Selon les procureurs de la CPI, qui siège à La Haye, El Hishri était un "tortionnaire notoire" à la prison de Mitiga, près de Tripoli.
Lors d'audiences en mai, la procureure adjointe de la cour, Nazhat Shameem Khan, a cité un témoin affirmant qu'El-Hishri comptait "parmi les pires instigateurs de violence" et un autre disant qu'il était surnommé "l'Ange de la mort".
"L'une de ses méthodes de torture préférées, telles que décrites par les témoins, consistait à tirer sur les gens, en particulier dans la jambe et le genou", a déclaré Mme Khan. "Il pendait également les personnes, les mains liées dans le dos, et frappait les gens avec une pelle".

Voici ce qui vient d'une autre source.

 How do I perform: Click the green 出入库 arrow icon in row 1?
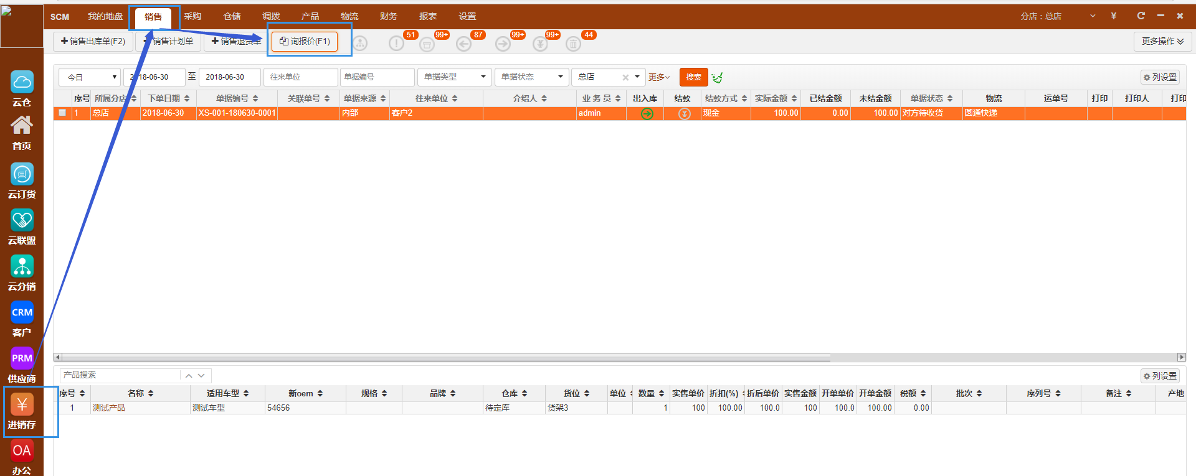[647, 113]
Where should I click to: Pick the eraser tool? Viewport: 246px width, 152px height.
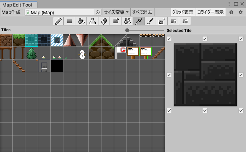pos(104,21)
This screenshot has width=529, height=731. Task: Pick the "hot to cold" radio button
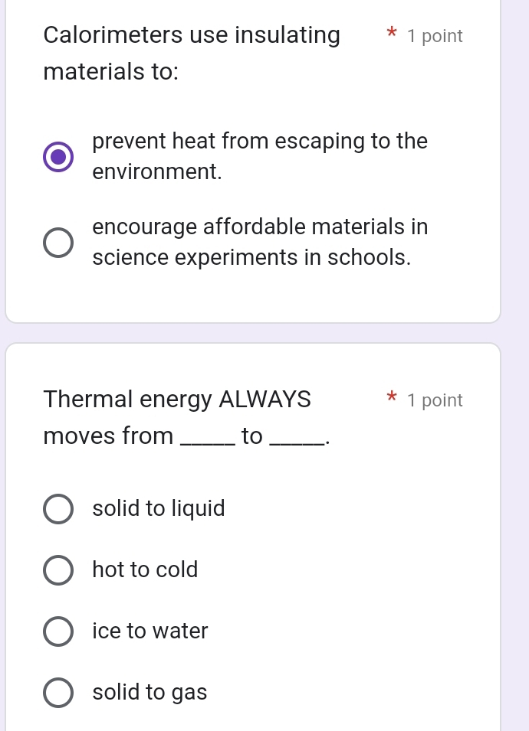click(58, 570)
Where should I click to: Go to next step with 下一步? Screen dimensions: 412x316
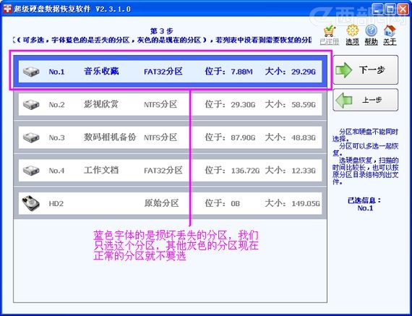click(366, 70)
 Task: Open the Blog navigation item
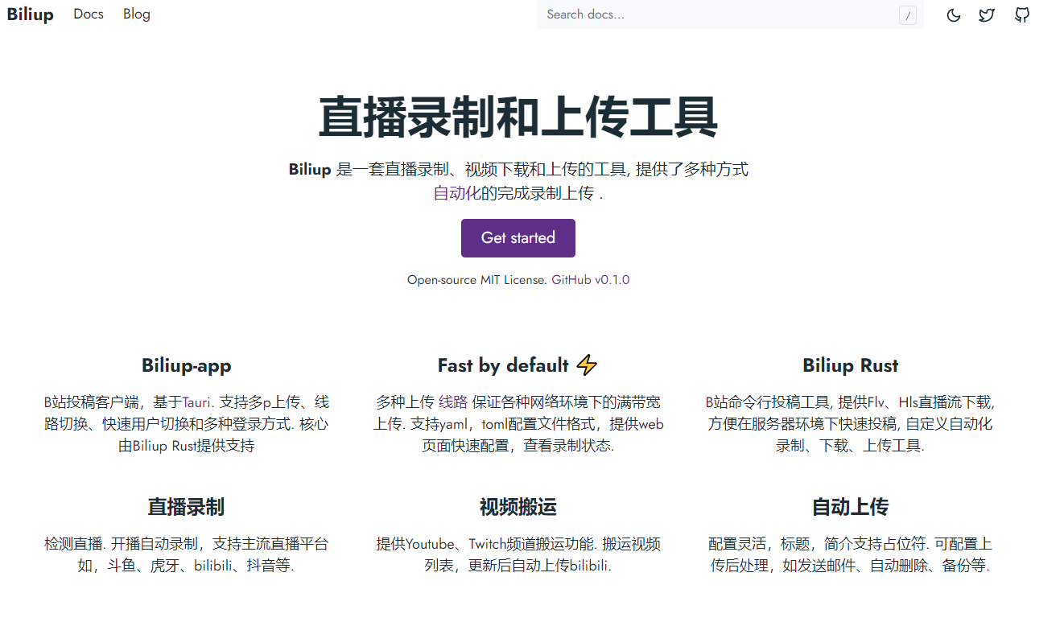coord(137,14)
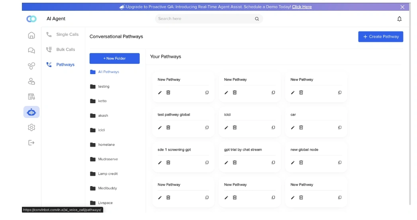Click the AI Agent bot sidebar icon
417x220 pixels.
[x=31, y=112]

Le suspect a personnellement violé, assassiné et torturé des détenus à titre d'exemple pour les autres gardiens, a affirmé l'accusation.
Son avocat a déclaré aux juges en mai que son client niait les accusations et contestait la compétence de la cour de La Haye.
La Libye est toujours aux prises avec les conséquences du conflit armé et du chaos politique qui ont suivi le soulèvement de 2011, soutenu par l'Otan, et qui a renversé le dictateur Mouammar Kadhafi.
Ce pays riche en pétrole reste divisé entre un gouvernement reconnu par l'ONU à l'ouest et son rival oriental, soutenu par le commandant militaire Khalifa Haftar.
La CPI juge des individus pour les crimes les plus graves au monde, notamment les crimes de guerre et les crimes contre l'humanité.